Jeremy,

Jeremy Allison wrote:
> @@ -67,6 +68,13 @@
>
> #define CONST_DISCARD(type, ptr) ((type) ((void *) (ptr)))
>
> +#ifndef SAFE_FREE
> +#define SAFE_FREE(x) do { if ((x) != NULL) {free(x); x=NULL;} } while(0)
> +#endif
> +
> +#define MOUNT_PASSWD_SIZE 64
> +#define DOMAIN_SIZE 64
> +
> const char *thisprogram;
> int verboseflag = 0;
> static int got_password = 0;
> @@ -152,10 +160,7 @@ static void mount_cifs_usage(void)
> printf("\nTo display the version number of the mount helper:");
> printf("\n\t%s -V\n",thisprogram);
>
> - if(mountpassword) {
> - memset(mountpassword,0,64);
> - free(mountpassword);
> - }
> + SAFE_FREE(mountpassword);

Here we have non-equal behavior.
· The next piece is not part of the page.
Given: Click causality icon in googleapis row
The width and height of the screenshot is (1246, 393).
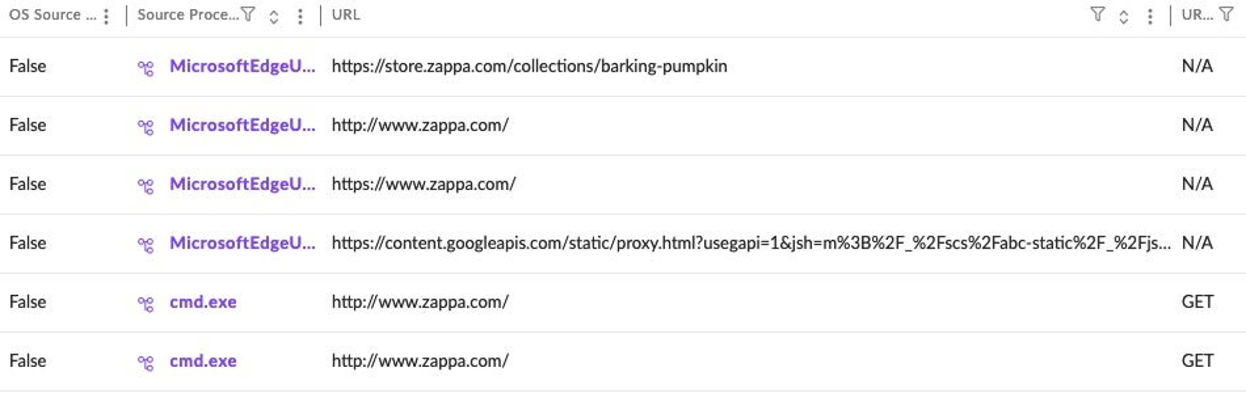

Previously, the mountpassword content
was zeroed before freeing it due to security reasons. As
mount_cifs_usage() could be called multiple times (its call is in the
getopt_long()'s loop) and, particulary, after password has been filled
in, mountpassword's memory could still keep the password. Thus, memset()
is still needed.

> @@ -289,10 +285,7 @@ static int open_cred_file(char * file_name)
>
> }
> fclose(fs);
> - if(line_buf) {
> - memset(line_buf,0,4096);
> - free(line_buf);
> - }
> + SAFE_FREE(line_buf);

Same here.

> return 0;
> }
>
> @@ -303,9 +296,9 @@ static int get_password_from_file(int file_descript, char * filename)
> char c;
>
> if(mountpassword == NULL)
> - mountpassword = (char *)calloc(65,1);
> + mountpassword = (char *)calloc(MOUNT_PASSWD_SIZE+1,1);

There is still one place where (char *)calloc(65,1); is left after this
commit: line 1197 (see below).


> @@ -1116,9 +1109,6 @@ int main(int argc, char ** argv)
> MOUNT_CIFS_VERSION_MAJOR,
> MOUNT_CIFS_VERSION_MINOR,
> MOUNT_CIFS_VENDOR_SUFFIX);
> - if(mountpassword) {
> - memset(mountpassword,0,64);
> - }

Again, mountpassword could be already filled in after some loops with
the getopt_long().

> @@ -1206,7 +1196,7 @@ int main(int argc, char ** argv)
> if(mountpassword == NULL)
> mountpassword = (char *)calloc(65,1);
> if(mountpassword) {
> - strncpy(mountpassword,getenv("PASSWD"),64);
> + strlcpy(mountpassword,getenv("PASSWD"),MOUNT_PASSWD_SIZE);
> got_password = 1;
> }
> } else if (getenv("PASSWD_FD")) {

Here it is: calloc(65,1) isn't replaced by calloc(MOUNT_PASSWD_SIZE+1,1).


--
/ Alexander Bokovoy
Samba Team http://www.samba.org/
ALT Linux Team http://www.altlinux.org/
Midgard Project Ry http://www.midgard-project.org/